*** Opening Data excerpts ***
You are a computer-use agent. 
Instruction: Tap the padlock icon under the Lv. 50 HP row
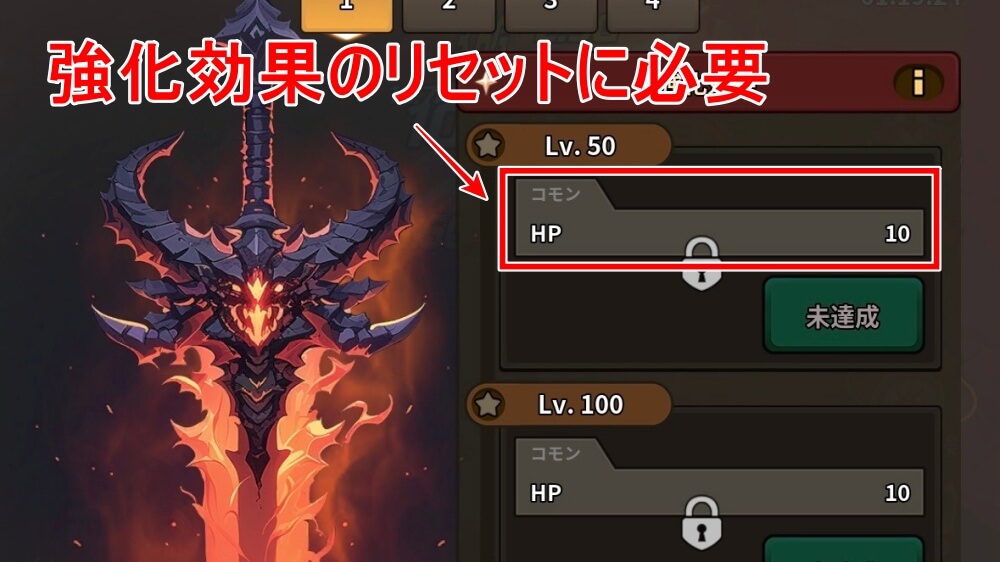coord(702,264)
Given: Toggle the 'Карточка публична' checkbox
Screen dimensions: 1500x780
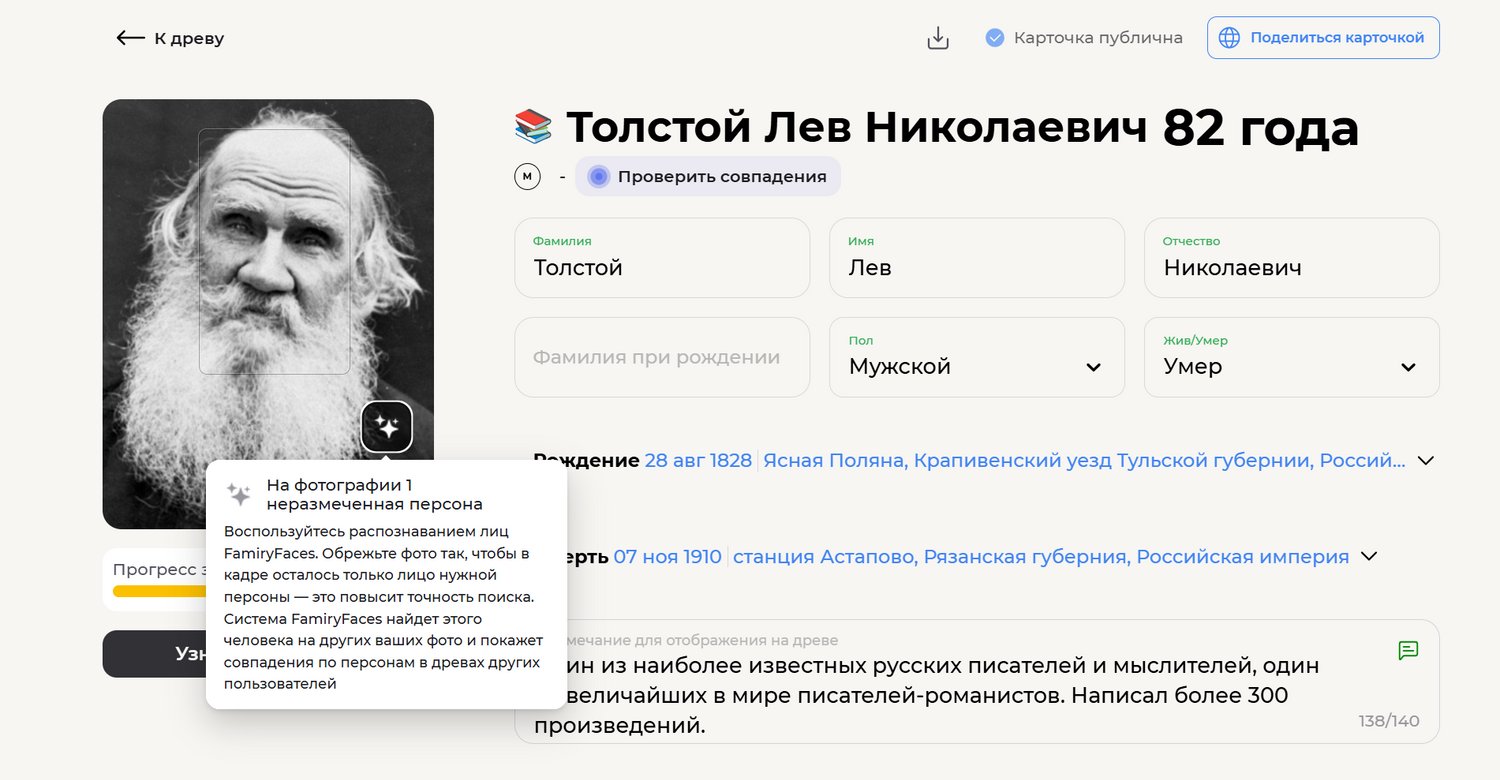Looking at the screenshot, I should pos(994,38).
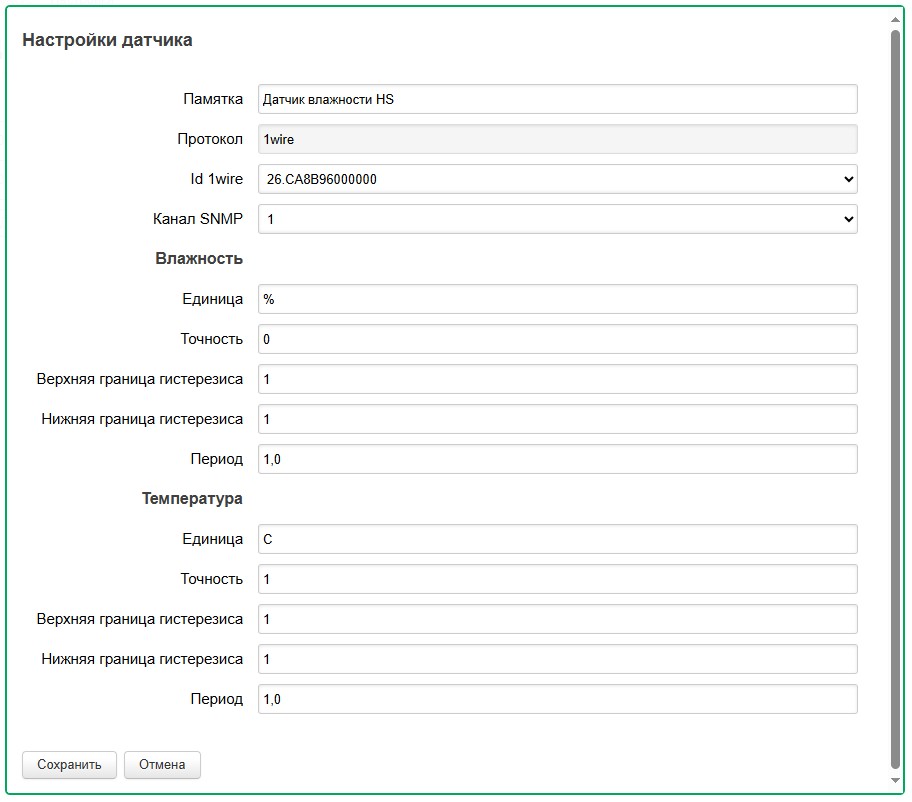This screenshot has height=802, width=912.
Task: Click the Отмена button
Action: [x=162, y=765]
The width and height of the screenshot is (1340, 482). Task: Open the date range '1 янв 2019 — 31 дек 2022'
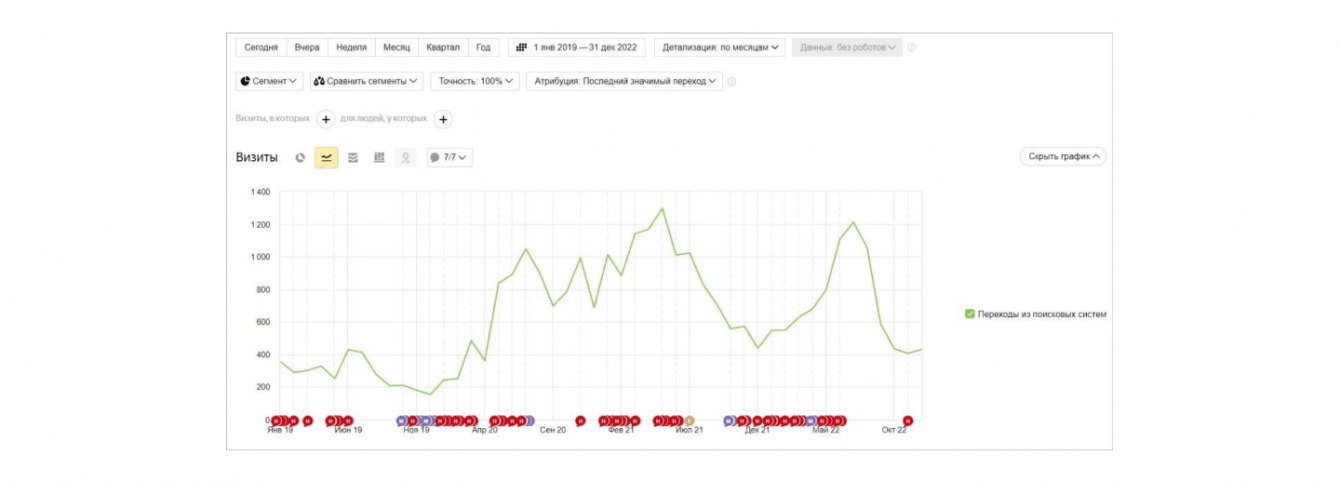click(x=577, y=47)
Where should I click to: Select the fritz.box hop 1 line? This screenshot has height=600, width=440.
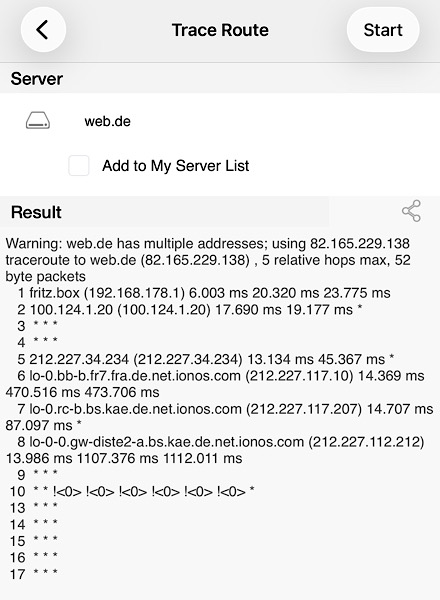[x=204, y=293]
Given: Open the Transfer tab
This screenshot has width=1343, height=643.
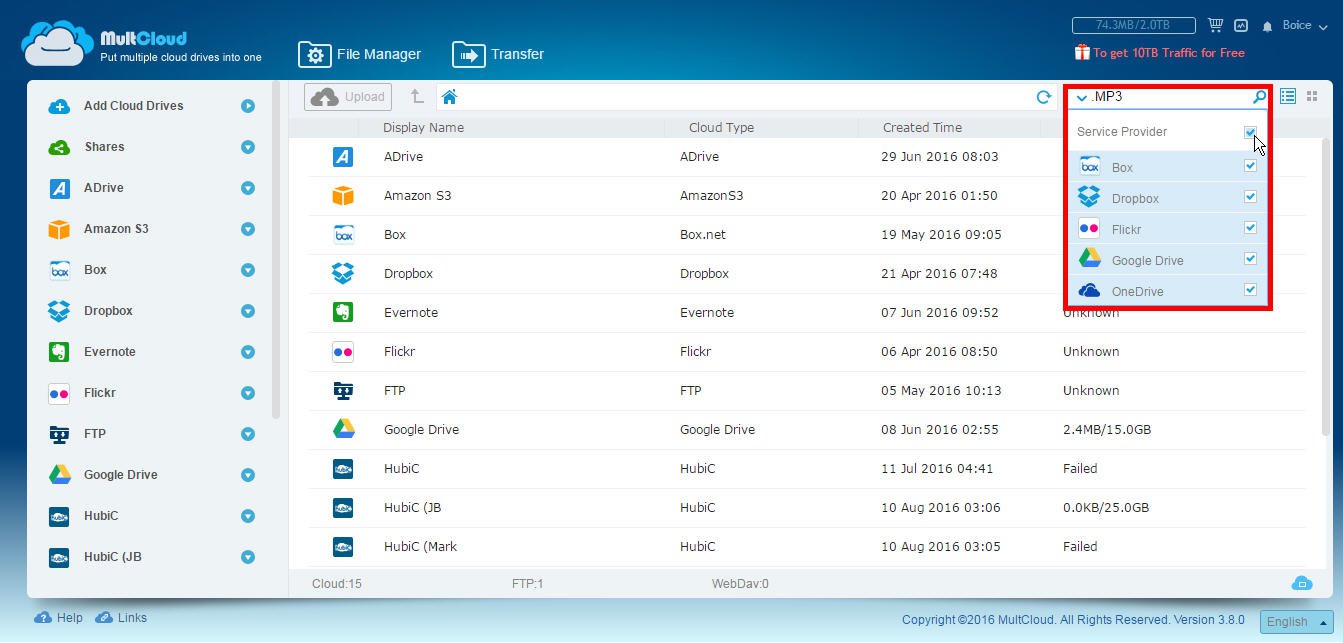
*** Closing Data excerpts ***
### Task objective
Scan the material for the word "Given". Return every line where it is found.

### Finished task
Given: Toggle the 'Карточка публична' checkbox
Given: Open the Transfer tab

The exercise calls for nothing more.